Why "Personal Tools" Help You Grow Faster
Building a watered-down version of commercial software isn't satisfying. But a tool that solves your own problem—no matter how small the scale—delivers real satisfaction. You use it every day, so improvement ideas come naturally, and before you know it you're working at an intermediate level.
5 Recommended Tools
① Vocabulary Quiz App (Python, ~60 lines)
Store 100 vocabulary words and translations in a CSV, quiz yourself on 10 random ones, and show your score. Great for right before a vocab test. Perfect practice for lists, random numbers, and conditionals.
② Test Study Planner (Python, ~80 lines)
Input "test in 2 weeks, 5 subjects, 10 hours per subject" and get a daily schedule automatically assigned. Practices date calculations and list operations.
③ Pocket Money Tracker (Python, ~100 lines)
Log income and expenses in a CSV and generate a simple summary and chart at month's end. Using matplotlib (a free graphing library), you can draw pie and bar charts in just a few lines.

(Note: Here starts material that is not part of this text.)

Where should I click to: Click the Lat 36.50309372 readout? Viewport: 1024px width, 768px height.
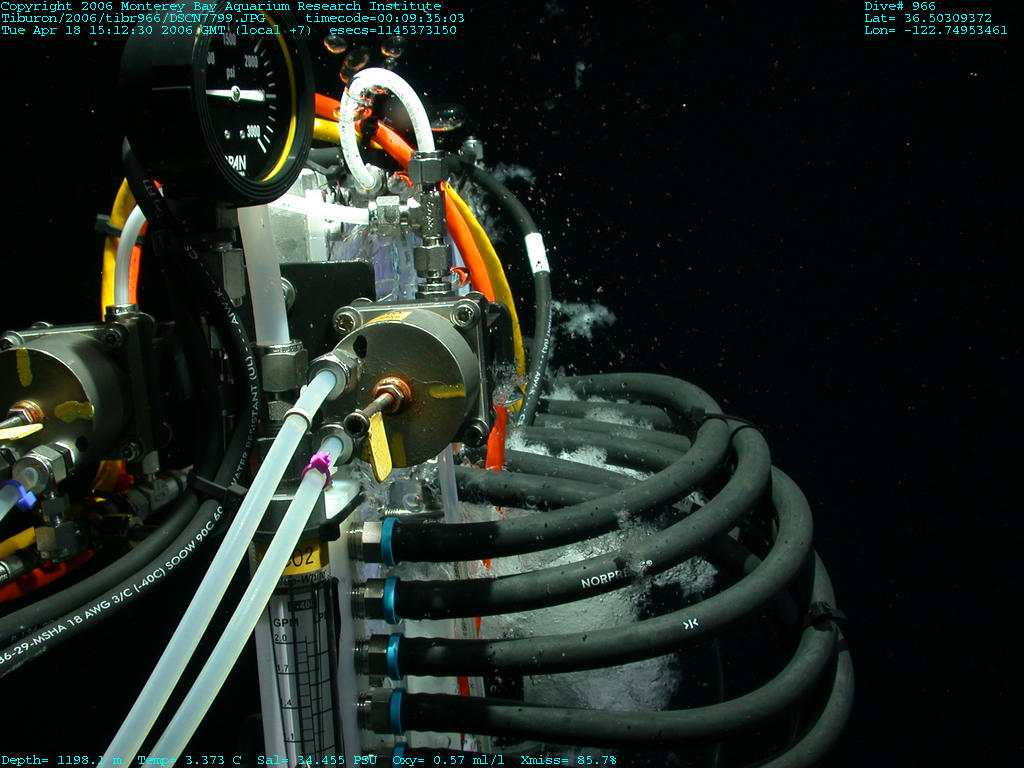(928, 18)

④ Club Schedule App (JavaScript, ~150 lines)
Enter 10 club members' availability and automatically assign weekend duties as a web app. Built with HTML/CSS/JavaScript. Host it on GitHub Pages so every member can check it on their phone.
⑤ Daily Weather Alert (Python, small scale)
Fetch public weather data and send yourself a notification each morning at 7am. Combines the requests library with a notification service. Always check the API's terms of service, request limits, and pricing before using it. Helps you decide whether to grab an umbrella.
What to Separate Before Sharing
Personal-use tools and tools shared with friends require different care. For shared tools, design them so they don't store personal information like names, contact details, schedules, or grades. Keep API keys and passwords out of the code—store them in environment variables or config files. If you publish to GitHub, swap in test data, and write a short README explaining "what it does," "how to use it," and "known limitations"—it makes it much more understandable as a portfolio piece.
The Order to Build In
The most important thing is "don't aim for perfect from the start." If something works on Day 1, that's already a success. From there, add a small feature each day. This is called "agile development"—a method professionals use too.
Common Pitfalls
- Cramming in too many features from the start. Begin with the minimum feature set and add more as you use it.
- Including personal information (your or anyone else's phone number, address) in a tool you share. Don't publish those.
- Writing API keys or passwords in your code. Be careful when pushing to GitHub (see No.12).
How Will This Help Later?
The sense of "solving your own problem with technology" is shared by entrepreneurs, engineers, and researchers alike. Developing this mindset as a teen makes it easier to observe problems and come up with improvement ideas when choosing a career path or entering the workforce.
What You Can Do Today
- Write down 5 things in your daily life that you find annoying or tedious.
- Pick one that seems like code could solve it.
- Try to build just the minimum feature (input → process → output) this weekend.